Matériel fourni
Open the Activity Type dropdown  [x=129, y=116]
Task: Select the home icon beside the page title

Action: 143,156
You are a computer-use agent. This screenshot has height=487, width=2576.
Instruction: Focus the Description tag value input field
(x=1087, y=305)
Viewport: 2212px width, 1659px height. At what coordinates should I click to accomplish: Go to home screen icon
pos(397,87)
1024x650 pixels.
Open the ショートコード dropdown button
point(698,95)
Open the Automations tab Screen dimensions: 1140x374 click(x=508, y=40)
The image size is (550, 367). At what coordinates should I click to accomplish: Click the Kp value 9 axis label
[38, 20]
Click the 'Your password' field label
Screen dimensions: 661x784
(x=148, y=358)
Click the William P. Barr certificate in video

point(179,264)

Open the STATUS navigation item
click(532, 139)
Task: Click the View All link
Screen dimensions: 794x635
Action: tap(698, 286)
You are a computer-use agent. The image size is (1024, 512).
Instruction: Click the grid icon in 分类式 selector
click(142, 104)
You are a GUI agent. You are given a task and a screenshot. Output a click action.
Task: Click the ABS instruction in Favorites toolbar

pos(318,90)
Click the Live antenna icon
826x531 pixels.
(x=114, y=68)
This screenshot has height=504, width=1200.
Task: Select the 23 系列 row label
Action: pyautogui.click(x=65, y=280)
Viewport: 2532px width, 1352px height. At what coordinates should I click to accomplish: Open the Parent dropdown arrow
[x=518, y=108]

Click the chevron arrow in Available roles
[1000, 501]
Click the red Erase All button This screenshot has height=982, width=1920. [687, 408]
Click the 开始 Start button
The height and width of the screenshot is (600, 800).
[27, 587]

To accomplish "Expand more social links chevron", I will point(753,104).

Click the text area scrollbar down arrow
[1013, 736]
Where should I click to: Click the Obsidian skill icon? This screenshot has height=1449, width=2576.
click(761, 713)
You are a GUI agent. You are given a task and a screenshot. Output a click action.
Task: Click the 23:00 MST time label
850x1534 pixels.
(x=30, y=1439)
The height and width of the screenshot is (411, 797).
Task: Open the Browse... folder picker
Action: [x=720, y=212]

Consigne
Recopie tout le matériel ci-dessus, ligne par ligne, sans rien changer.

Solution
Open the Activity Type dropdown  [x=129, y=116]
Task: Select the home icon beside the page title

Action: 143,156
You are a computer-use agent. This screenshot has height=487, width=2576.
Instruction: Focus the Description tag value input field
(x=1087, y=305)
Viewport: 2212px width, 1659px height. At what coordinates should I click to accomplish: Go to home screen icon
pos(397,87)
1024x650 pixels.
Open the ショートコード dropdown button
point(698,95)
Open the Automations tab Screen dimensions: 1140x374 click(x=508, y=40)
The image size is (550, 367). At what coordinates should I click to accomplish: Click the Kp value 9 axis label
[38, 20]
Click the 'Your password' field label
Screen dimensions: 661x784
(x=148, y=358)
Click the William P. Barr certificate in video

point(179,264)

Open the STATUS navigation item
click(532, 139)
Task: Click the View All link
Screen dimensions: 794x635
Action: tap(698, 286)
You are a computer-use agent. The image size is (1024, 512).
Instruction: Click the grid icon in 分类式 selector
click(142, 104)
You are a GUI agent. You are given a task and a screenshot. Output a click action.
Task: Click the ABS instruction in Favorites toolbar

pos(318,90)
Click the Live antenna icon
826x531 pixels.
(x=114, y=68)
This screenshot has height=504, width=1200.
Task: Select the 23 系列 row label
Action: pyautogui.click(x=65, y=280)
Viewport: 2532px width, 1352px height. At what coordinates should I click to accomplish: Open the Parent dropdown arrow
[x=518, y=108]

Click the chevron arrow in Available roles
[1000, 501]
Click the red Erase All button This screenshot has height=982, width=1920. [687, 408]
Click the 开始 Start button
The height and width of the screenshot is (600, 800).
[27, 587]

To accomplish "Expand more social links chevron", I will point(753,104).

Click the text area scrollbar down arrow
[1013, 736]
Where should I click to: Click the Obsidian skill icon? This screenshot has height=1449, width=2576.
click(761, 713)
You are a GUI agent. You are given a task and a screenshot. Output a click action.
Task: Click the 23:00 MST time label
850x1534 pixels.
(x=30, y=1439)
The height and width of the screenshot is (411, 797).
Task: Open the Browse... folder picker
Action: [x=720, y=212]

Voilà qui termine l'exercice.